The book is available from Springer, Barnes & Noble, Chapters-Indigo (in Canada), and, of course, Amazon. Springer site will (eventually) have presentation slides, and solutions to selected exercises -- we are working on them right now.

Sunday, February 6, 2011

J.C.R. Lickider and the early days of computing

I just finished reading The Dream Machine by M. Mitchell Waldrop (not the 1991 movie...). It is a biography of J. C. R. Licklider, but it is much more than that - it is the story of the very early days of computing in the US starting in the 1950s. J. C. R. Licklider, or Lick as he apparently preferred to be called, started his career at Harvard in the Psycho-Acoustic Laboratory in 1943 after receiving his PhD at University of Rochester on that very topic. During his time at Harvard, he started attending the famous "supper seminars" organized by Norbert Weiner (who was a distinguished mathematician and is the father of the cybernetics movement). One of the problems debated at these seminars was the relationship of digital computers and the human brain. Thus started Lick's interest in computing, which shaped the rest of his life. In 1950 he moved to MIT with the promise of setting up a cognitive psychology research program and a department of psychology. He did set up a top-notch and influential program, but he could not realize the objective of setting up a department due to institutional obstruction. He moved to BBN in mid-1957 as Vice-President in charge of all psycho-acoustics research. He moved to ARPA in 1962 to head the Information Processing Techniques Office (IPTO) where he stayed until 1964. He then moved to IBM for a short while and then returned to MIT in 1968 from where he retired in 1985. He passed away in 1990.

His academic career, as it relates to computing, is very interesting and it is eye opening to read some of his papers. After I finished the book, I read his 1961 paper "Man Computer Symbiosis" and his 1968 paper co-authored with Bob Taylor (who himself became the head of IPTO later on, and is one of the fathers of the ARPANET, "The Computer as a Communication Device", both of which were included in a 1990 DEC Technical Report in memory of Lick shortly after he passed away. His vision of where computing should go, in particular his emphasis on moving from a computing paradigm based on well-defined specification (and coding) of a solution supported by batch processing to one where the system "works" with the users and "learns" along the way, and is supported by timesharing (and later interactive) computing, is very enlightening when considered in historical perspective.

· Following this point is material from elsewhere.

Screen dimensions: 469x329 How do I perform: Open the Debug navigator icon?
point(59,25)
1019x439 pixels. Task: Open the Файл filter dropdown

Lick's ARPA days were perhaps far more influential on the growth of computing in the US. He was influential in initiating and funding projects at a few key institutions on timesharing (Project MAC at MIT, and Ed Feigenbaum at UC Berkeley), AI (again Project MAC and Marvin Minsky at MIT, Allen Newell, Herbert Simon, and Alan Perlis's work at CMU,John McCarthy's work at Stanford), human-computer interaction (Doug Engelbart's group at SRI), and he started the work on ARPAnet. He had explained his ideas of an "intergalactic computer network" in a series of memos in 1961 while he was at BBN. These ideas are also summarized in the 1968 essay "The Computer as a Communication Device". The book is very well researched and very nicely written. It is Lick's life that forms the backbone of the book, but that is not constraining at all given Lick's impact on so many areas. The projects that he funded are very well described. The projects and efforts that grew out of these early projects (such as Xerox PARC) are also included to complete the narrative.

When I completed the book, I kept thinking that new generation of students should be exposed to the history of computing in some way. There is significant value in being able to see the thread of ideas from their early germination to their later realization (sometimes decades later). I believe it would be better to weave the discussion of history into the discussion of fundamental techniques and algorithms. This requires a rethinking of how we introduce computer science -- especially in the early courses -- but that is a topic for another blog.